Mercredi, plusieurs députés ont de nouveau insisté sur la nécessité "d'un état civil fiable" à Mayotte. "La départementalisation ne pourra réussir" qu'à trois conditions, a affirmé Didier Quentin (UMP), lors d'un débat organisé à l'Assemblée nationale : stabilisation de la démographie (aujourd'hui plus de 500 habitants au km2), infrastructures pour l'aquaculture et le tourisme, et "état civil fiable". Didier Quentin intervenait après une déclaration du ministre de l'Intérieur et de l'Outre-Mer Michèle Alliot-Marie sur cette consultation.
La départementalisation, "c'est l'alignement des droits"
L'ancien secrétaire d'Etat à l'Outre-mer Christian Paul, député PS de la Nièvre, a affirmé pour sa part que "la départementalisation, c'est d'abord l'aspiration à l'égalité des droits et à l'égalité sociale dans notre République, c'est l'alignement des droits". Il a invité la ministre à "trouver, avec toutes les forces politiques de Mayotte, le chemin d'un consensus sur l'évolution institutionnelle". Il lui a demandé également de s'"attacher à favoriser énergiquement le développement économique et social à Mayotte", à "la lutte contre la pauvreté et à l'émancipation des femmes mahoraises".
Didier Quentin a jugé "inadmissible que la commission de révision de l'état civil (CREC) soit à nouveau privée de présidence depuis le mois d'août 2008 et n'ait rendu l'an dernier que 746 décisions, alors que le 'stock' s'élève à plus de 16.000 dossiers". René Dosière (app.

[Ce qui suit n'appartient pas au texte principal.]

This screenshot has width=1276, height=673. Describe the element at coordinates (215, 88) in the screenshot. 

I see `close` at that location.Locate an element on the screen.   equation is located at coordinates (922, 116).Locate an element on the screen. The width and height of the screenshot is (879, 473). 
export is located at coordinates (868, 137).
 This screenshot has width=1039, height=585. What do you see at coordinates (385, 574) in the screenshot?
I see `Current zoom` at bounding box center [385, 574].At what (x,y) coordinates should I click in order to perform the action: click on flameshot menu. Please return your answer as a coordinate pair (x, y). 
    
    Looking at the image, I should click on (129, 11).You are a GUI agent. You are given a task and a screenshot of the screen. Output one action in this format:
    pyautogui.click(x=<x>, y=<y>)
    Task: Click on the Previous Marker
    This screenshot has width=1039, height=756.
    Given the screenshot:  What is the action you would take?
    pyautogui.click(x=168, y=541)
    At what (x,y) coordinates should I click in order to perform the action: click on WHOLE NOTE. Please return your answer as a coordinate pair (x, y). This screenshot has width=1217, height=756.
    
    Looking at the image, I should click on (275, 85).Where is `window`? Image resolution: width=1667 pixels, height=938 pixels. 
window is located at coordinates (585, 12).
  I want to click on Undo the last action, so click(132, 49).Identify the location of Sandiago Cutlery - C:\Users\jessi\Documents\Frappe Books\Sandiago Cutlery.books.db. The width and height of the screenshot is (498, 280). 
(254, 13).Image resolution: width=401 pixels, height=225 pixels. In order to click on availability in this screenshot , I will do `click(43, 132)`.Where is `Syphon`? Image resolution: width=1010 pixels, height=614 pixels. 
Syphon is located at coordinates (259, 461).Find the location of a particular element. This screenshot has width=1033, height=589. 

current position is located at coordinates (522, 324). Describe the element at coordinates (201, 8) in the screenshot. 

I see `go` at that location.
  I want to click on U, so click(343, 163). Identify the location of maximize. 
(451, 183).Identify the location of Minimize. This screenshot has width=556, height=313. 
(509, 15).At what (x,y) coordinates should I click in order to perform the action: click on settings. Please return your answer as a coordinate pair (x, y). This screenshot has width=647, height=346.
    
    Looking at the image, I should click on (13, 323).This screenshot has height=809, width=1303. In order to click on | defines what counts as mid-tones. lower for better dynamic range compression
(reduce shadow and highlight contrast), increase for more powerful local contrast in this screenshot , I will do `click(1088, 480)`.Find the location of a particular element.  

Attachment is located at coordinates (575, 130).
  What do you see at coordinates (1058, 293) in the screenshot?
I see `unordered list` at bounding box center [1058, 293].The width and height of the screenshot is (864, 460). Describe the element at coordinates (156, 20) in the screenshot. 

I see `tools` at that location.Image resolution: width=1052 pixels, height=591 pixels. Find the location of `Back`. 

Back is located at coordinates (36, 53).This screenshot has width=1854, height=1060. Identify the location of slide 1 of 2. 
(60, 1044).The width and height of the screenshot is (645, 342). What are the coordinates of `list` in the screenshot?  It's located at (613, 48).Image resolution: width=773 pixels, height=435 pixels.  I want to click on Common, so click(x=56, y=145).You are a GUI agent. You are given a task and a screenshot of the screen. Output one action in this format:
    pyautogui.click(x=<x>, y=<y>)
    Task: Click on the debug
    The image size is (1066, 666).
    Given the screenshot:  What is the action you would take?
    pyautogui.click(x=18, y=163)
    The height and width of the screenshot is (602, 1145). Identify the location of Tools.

PS), est allé dans le même sens, dénonçant la "dégradation d'une situation" déjà "ubuesque" et suggérant la mise en place d'une "agence publique". Mme Alliot-Marie a reconnu que "beaucoup reste à faire" et indiqué qu'une opération interservices serait organisée courant 2009. Alors qu'un tiers de la population est en situation irrégulière, la ministre a indiqué qu'elle avait "donné des instructions très fermes" au préfet Denis Robin pour la lutte contre le travail illégal. "Personne ne sera protégé", a-t-elle averti, visant sans les nommer des fonctionnaires et des élus qui emploient à très bon marché des Anjouanais clandestins.